● EXERCISE REQUIREMENTS
(a) In the discussion below, list each feature that the final poster says would still make the altered rhythm hard to sight read.
(b) Please answer these questions about the discussion below, one line each:
(i) What musical background does the first poster mention?
(ii) To what duration was the note originally lasting 19/96 simplified?
(iii) Which program supplied the exact fractions of note durations?

● SUPPLIED TEXT
I wish I saved that example above but I didn’t. I’ll play around with something later today - to be fair what I play is nothing terribly crazy, perhaps a bit jazz influenced and my background as a drummer, lots of dotted rhythms, triplets and quintuplets, played offbeat and with grace notes here and there, so I think when recording live Dorico doesn’t quite know what to do with it.

Hello, just stumbled upon your topic. I think I managed to create a pretty accurate approximation to the first rhythm (the one “before quantization”).

To me it sounds nearly identical. Even when the original and this rhythm are played at the same time there is just a bit of difference.

Sadly, I don’t perform music, so I can’t be sure how helpful this is, but the rhythm looks cleaner to me. I hope this one helps.

rhythm2

I don’t use Dorico, I used math to simplify this rhythm. Here’s roughly how I did it. First 3 notes are exactly originally equivalent to 3/16 (dotted eight), 5/32 (which I notated as 1/4+1/32), and a 1/8. The next note originally would be 19/96, which I simplified to 18/96 = 3/16, dotted eight. The next note with a rest lasts 3/16, originally, it is a 1/6 note followed by 1/48 rest (1/6 + 1/48 = 3/16), which I approximated as 5/32 + 1/32 = 3/16 to remove the triplet. (1/6 - 5/32 = 1/96, so I’d say it’s a pretty good approximation). Finally, the last note here had to be 5/32 to fit the bar. Originally it’s 7/48, 5/32-7/48 = 1/96, pretty good approximation again.

My knowledge goes pretty much as far as: if you have a quarter note (1/4) inside a 3:2 tuplet (normal, typical triplet), then the note’s duration is actually 1/4 * 2/3 = 1/6. A quarter note nested in 2 triplets (3:2 in 3:2) would be 1/4 * 2/3 * 2/3 = 1/9, and also, you can treat the nested tuplet as 3/2 * 3/2 = 9/4, 9:4-tuplet. This one probably isn’t very helpful to notate and transcribe stuff, however it’s rarely mentioned, and may be good to know. This is the sort of math that you could do as I did above, to simplify the rhythm. However, I did not do this math manually here, I used another program (Frescobaldi) which conveniently gave me exact fractions of note durations. Other software, maybe even Dorico maybe can do it, but that’s just what I used, in case such information is desired.

Hi, first of all welcome! I find it interesting that you stumbled upon this topic but say you don’t perform music nor use Dorico? Just curious what brought you here.

Nonetheless I personally would not love to see your altered rhythm on a page either. Between the various alternating dotted notes, ties, flags, and a 32nd rest, it would still be hard to sight read. But I do appreciate that you took the time to try that.

On reflection these past few months, I have found a workflow which somewhat works for me actually. Usually I will take the original rhythm I recorded in and bring it down the flow to a blank space where I have it on two staves next to each other, making it easier for me to clean it up while still having the original reference to listen for playback.

● DATA RECORDS
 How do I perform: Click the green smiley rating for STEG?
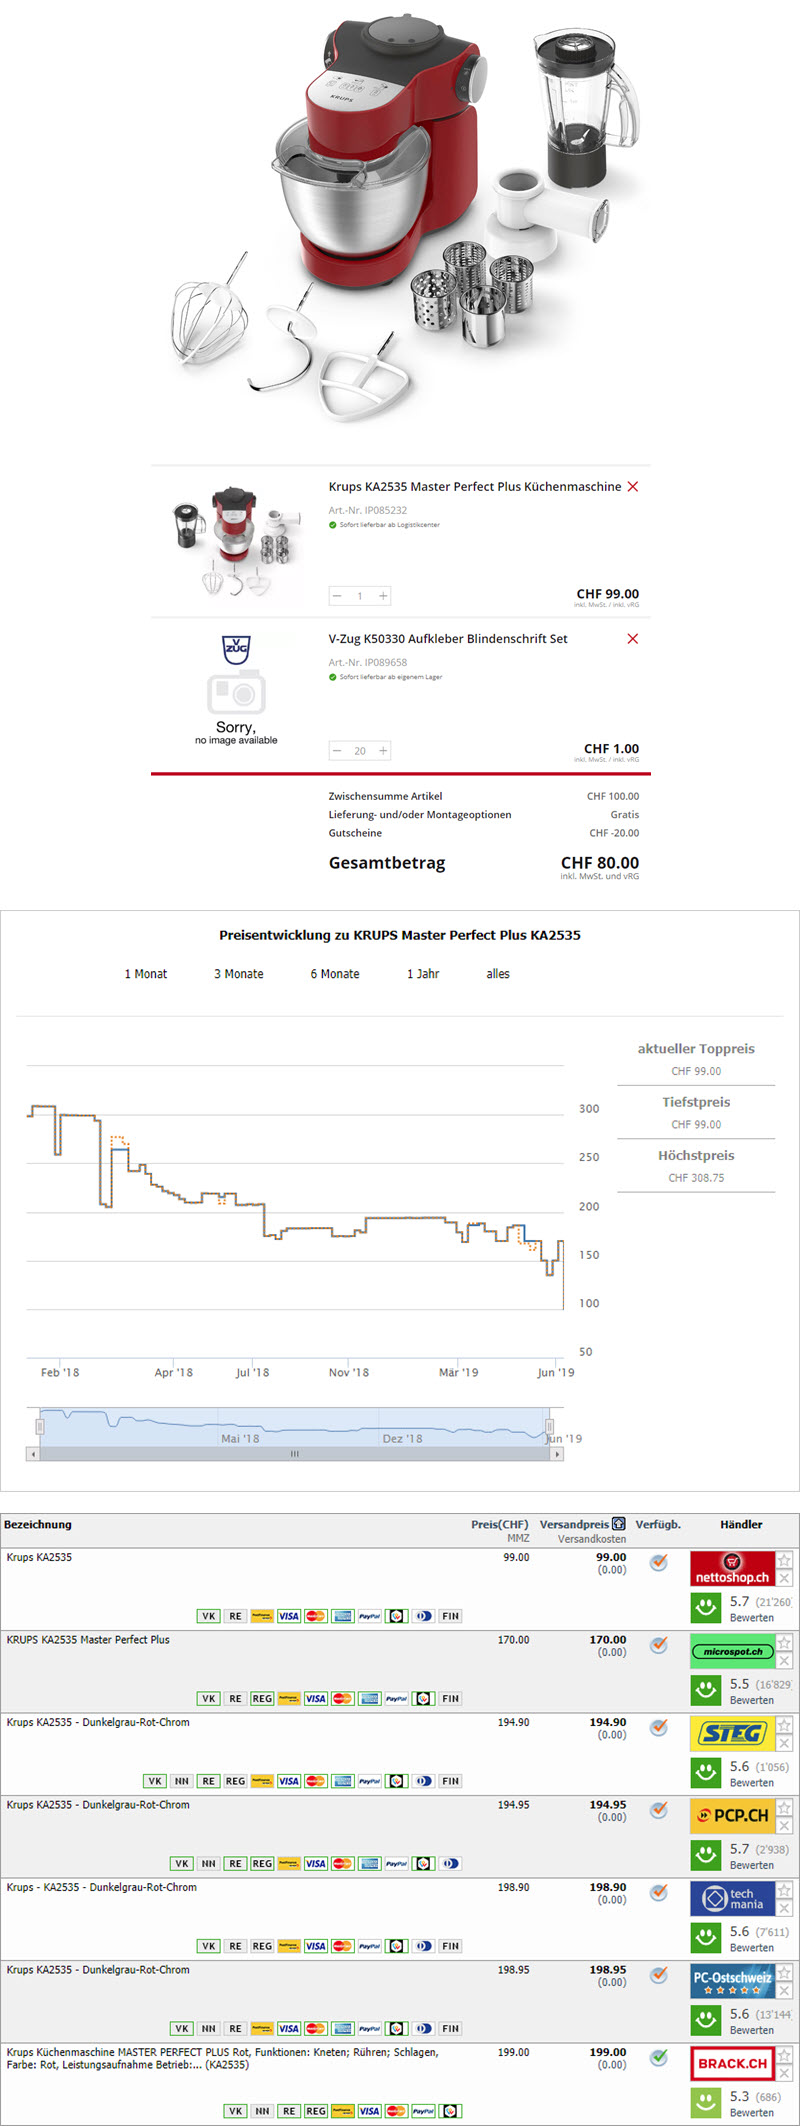(x=706, y=1772)
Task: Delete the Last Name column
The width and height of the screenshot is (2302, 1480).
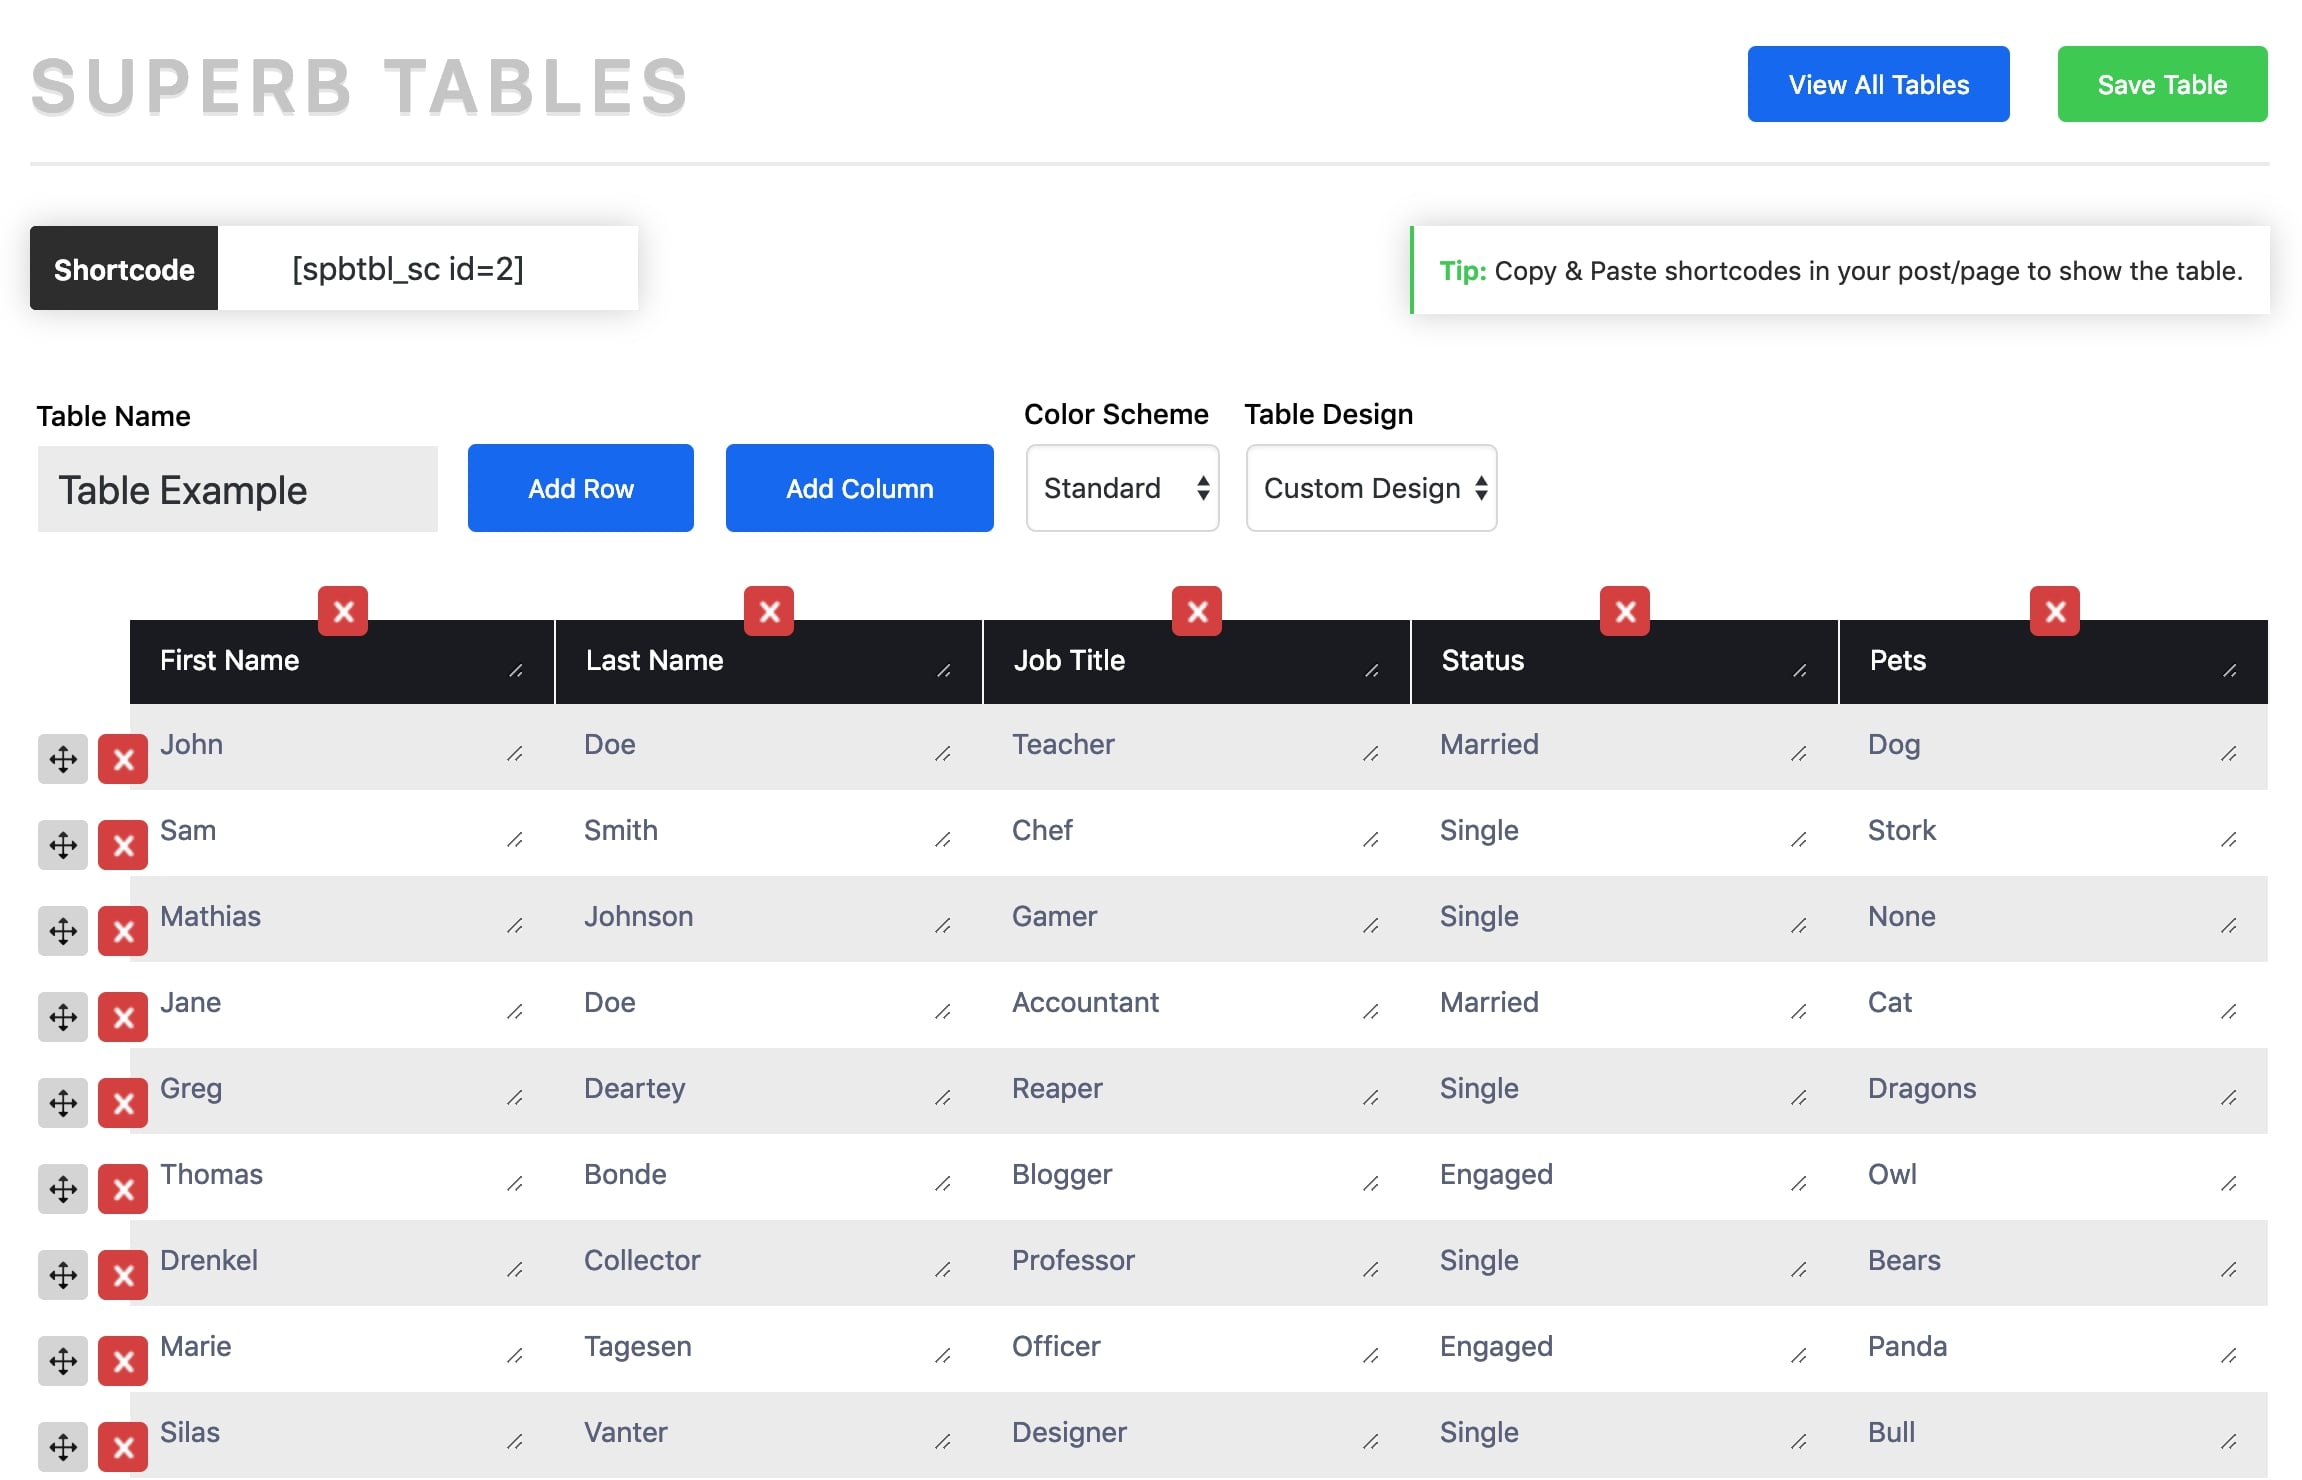Action: coord(768,611)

● RESPONSES PER TASK
(a)
- Alternating dotted notes
- Ties
- Flags
- A 32nd rest

(b)
(i) A background as a drummer.
(ii) 18/96, which equals 3/16 (a dotted eighth).
(iii) Frescobaldi.